Dikkat Çekici Sahneleri ile Civil War

Malûm yıla çoktan girdik ve o çok beklediğimiz, cüzdanlarımızı yakacak olan filmler de birer birer beyaz perdeye düşmeye başladı. Ya çok beğendik, ya hiç beğenmedik, ya da kusur bula bula her birini sevdik. Daha baştan çok muhteşem konulara sahip olan filmlerle karşılaştık ve bunları da elbet bir güzel karşılaştırdık. İşte onlardan ikisi de, çok fazla kafa karışıklığına sebep olan Batman v Superman ile benim için hikaye konusunda yetersiz kalan Captain America: Civil War’dır.
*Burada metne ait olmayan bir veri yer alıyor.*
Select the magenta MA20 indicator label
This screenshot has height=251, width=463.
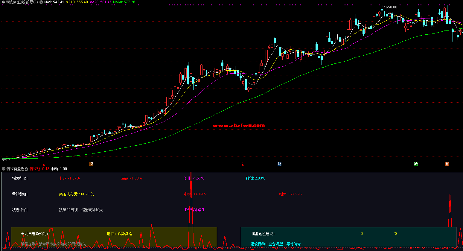click(100, 2)
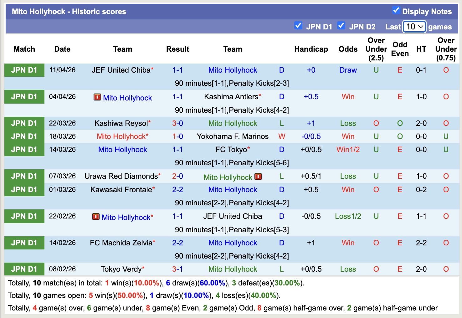462x318 pixels.
Task: Click the dropdown arrow next to Last 10
Action: click(420, 27)

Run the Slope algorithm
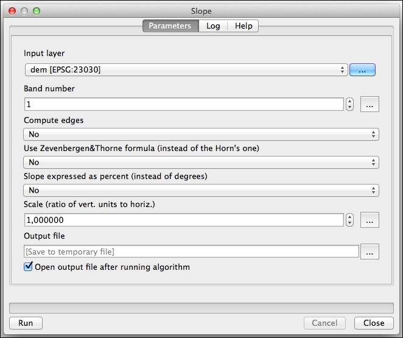[26, 323]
Eh, madem izledik, yorumladık ve puanladık o zaman şuraya güzel bir de, “Film iyi değildi abi ama şu sahneyi de çok beğendim be.” dediğim, belki de dediğimiz, kilit sahneleri ve replikleri listeleyeyim dedik. Bolca spoiler içerdiğini de söylemeye gerek yoktur diye düşünüyorum. Bu liste, işin Civil War kısmını içermektedir. Batman v Superman ile ilgili olanını da şuradan bulabilirsiniz.
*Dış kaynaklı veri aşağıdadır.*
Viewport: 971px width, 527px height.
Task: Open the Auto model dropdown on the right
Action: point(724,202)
7) Filmin etkisiz elemanı diyebileceğim, sadece takım arkadaşını vurmak ve yerin dibine yolculuk etmekle görevlendirilmiş Vision karakterinin tek artısı olaylara yaptığı felsefik bakış açısıydı, ki film felsefik bir açıdan çok politik ve psikolojik düzeyde ilerliyordu. Ve sanırım filmde olaya ilk başta dışarıdan bakabilen, olayın başka bir yüzünü görebilen tek kişi de oydu. Bu yüzden kahramanlarımızın aralarında tartıştığı sahnenin benim için en güzel tarafı buydu. "Güçlerimiz meydan okunmaya davet çıkarıyor." diyordu Vision abimiz. Cidden de dediği gibi süper güçler arttıkça onlara karşı korkular artıyor ve bu güçlere karşı da korunma hissi yüzeye çıkıp yeni süper güçler yaratıyor. Kış Askerleri neyden sonra yaratıldı sanıyorsunuz? Filmde Vision da Stark zırhlarından yola çıkarak örneklendiriyordu zaten.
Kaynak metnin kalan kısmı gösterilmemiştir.